DATA IN THIS EXERCISE –
....

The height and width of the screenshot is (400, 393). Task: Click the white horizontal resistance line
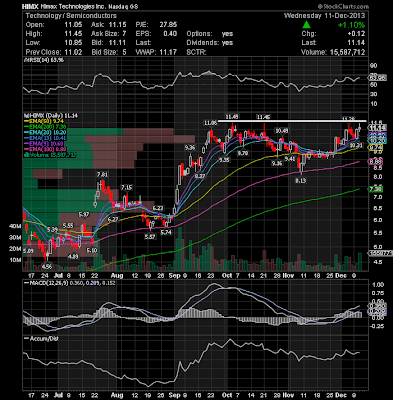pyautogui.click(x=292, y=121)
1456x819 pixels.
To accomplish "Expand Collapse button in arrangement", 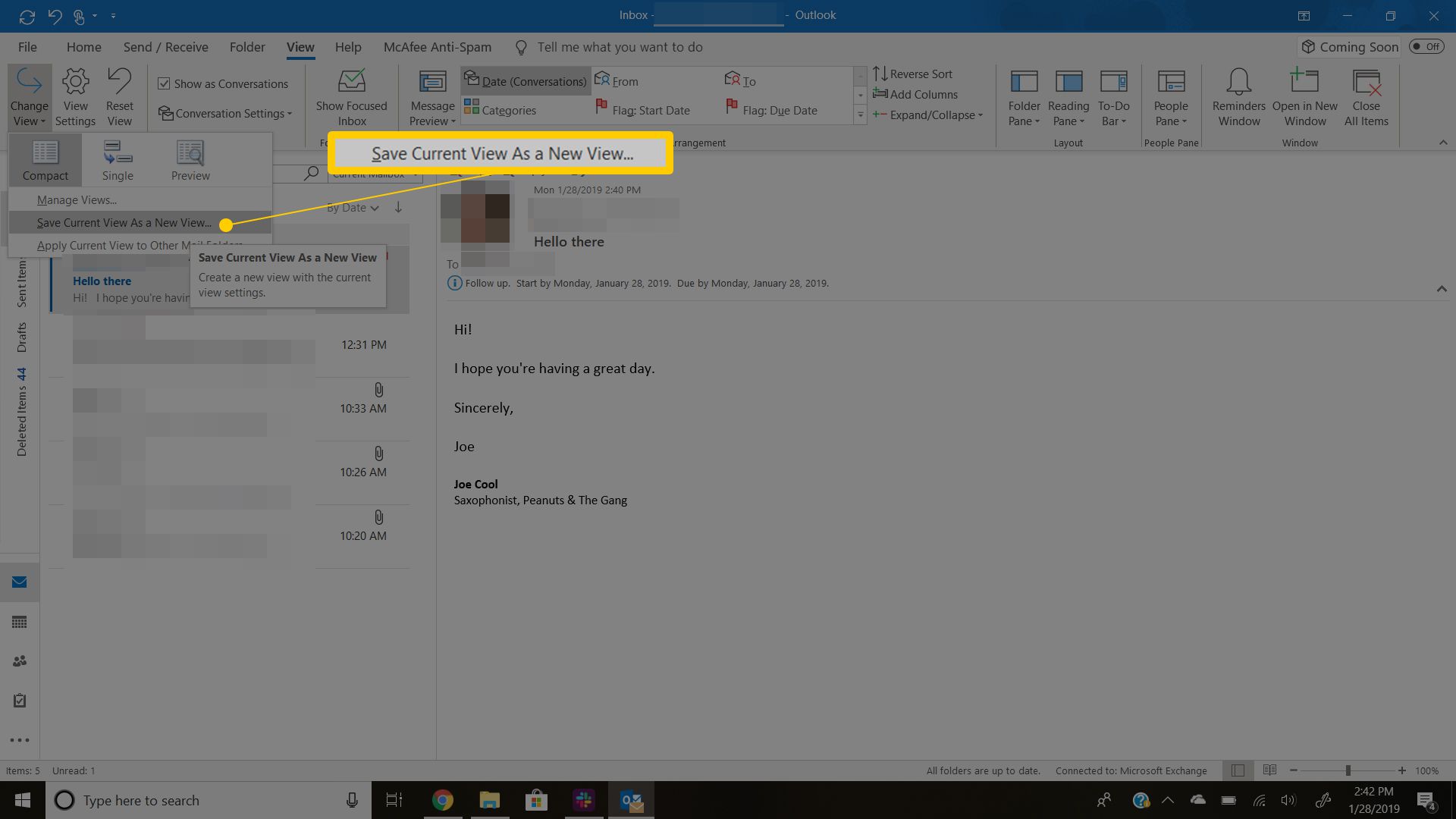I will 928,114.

....

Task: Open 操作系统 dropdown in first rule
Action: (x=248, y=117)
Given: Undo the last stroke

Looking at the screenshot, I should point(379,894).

....

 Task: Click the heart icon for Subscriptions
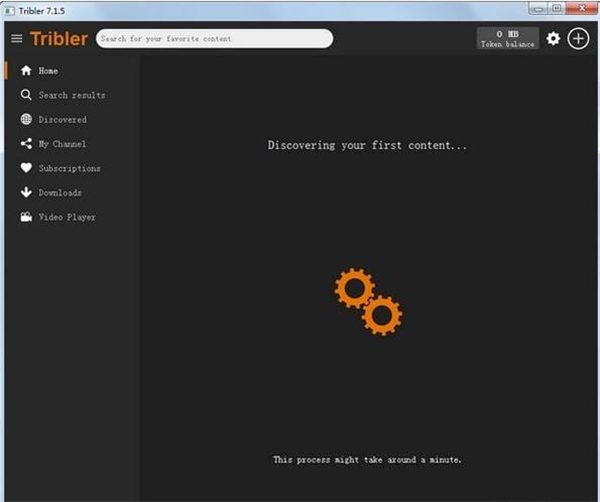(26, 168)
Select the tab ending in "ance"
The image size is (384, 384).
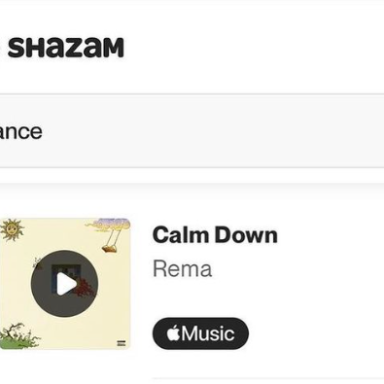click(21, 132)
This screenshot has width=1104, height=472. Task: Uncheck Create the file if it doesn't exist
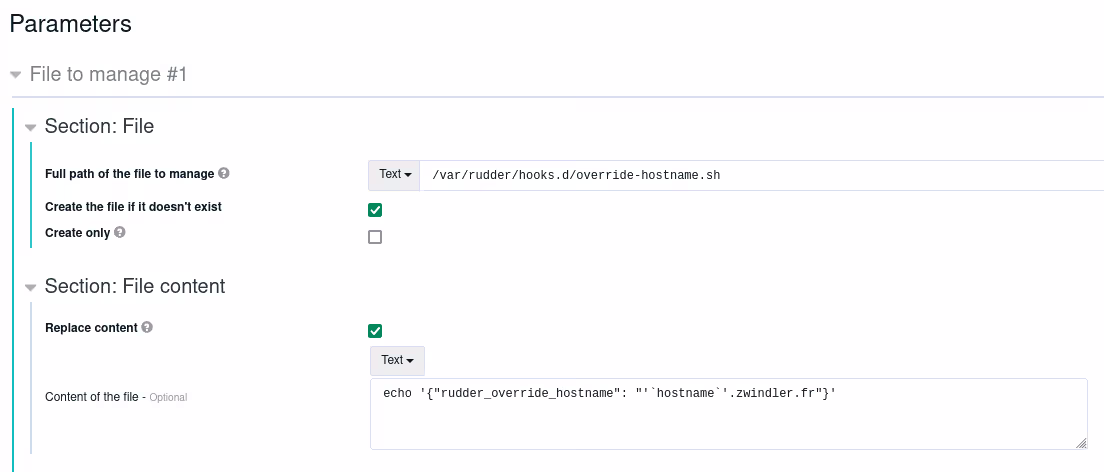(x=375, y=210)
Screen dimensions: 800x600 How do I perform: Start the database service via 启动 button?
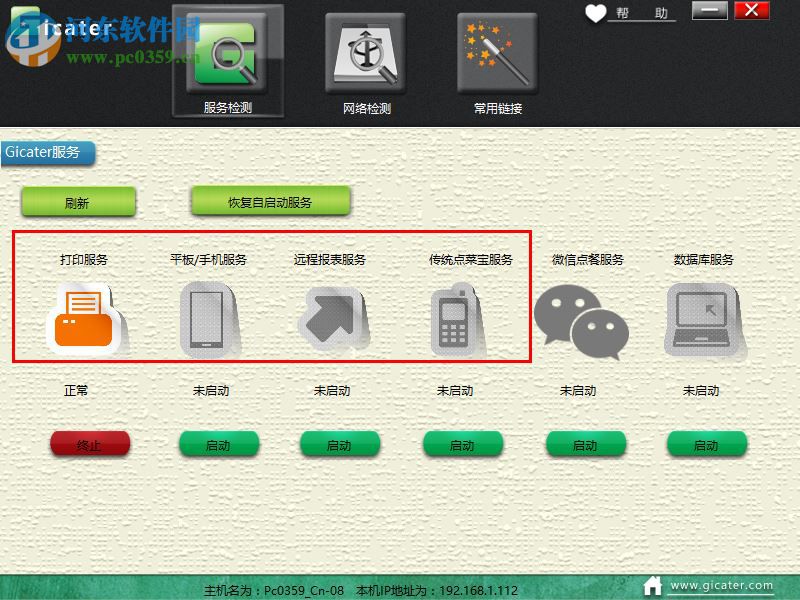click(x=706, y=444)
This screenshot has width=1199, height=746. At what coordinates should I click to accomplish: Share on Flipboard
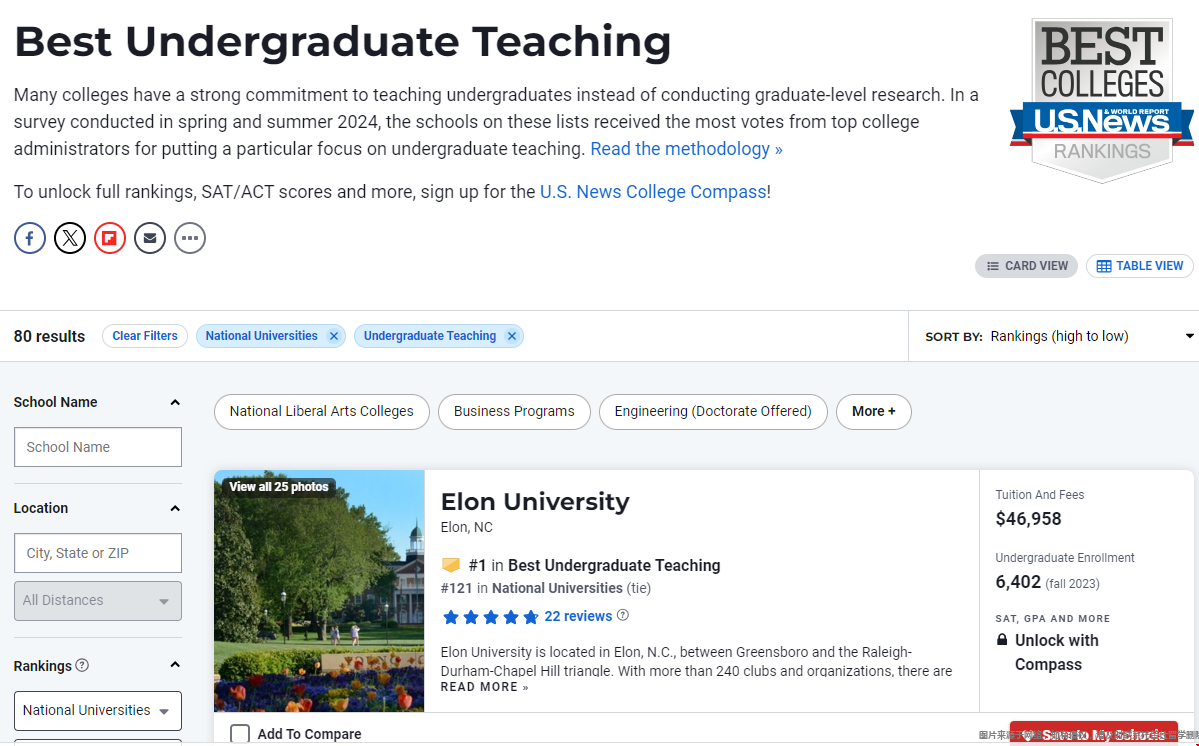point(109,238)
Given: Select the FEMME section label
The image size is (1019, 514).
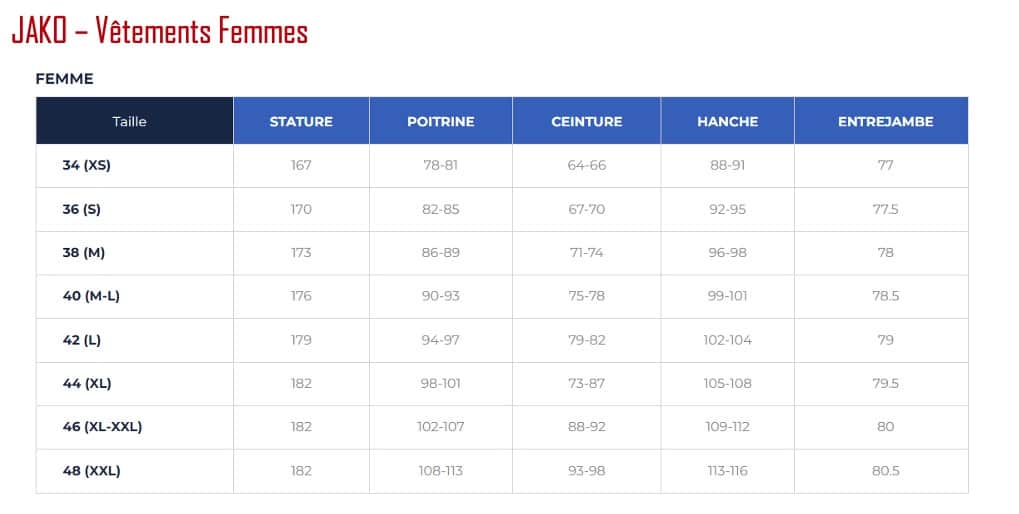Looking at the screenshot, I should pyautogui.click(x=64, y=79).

....

WHAT NEEDS TO BE DONE – Please state the number of lines in the listing that include the word "Select", with no other words.

ANSWER AREA – 2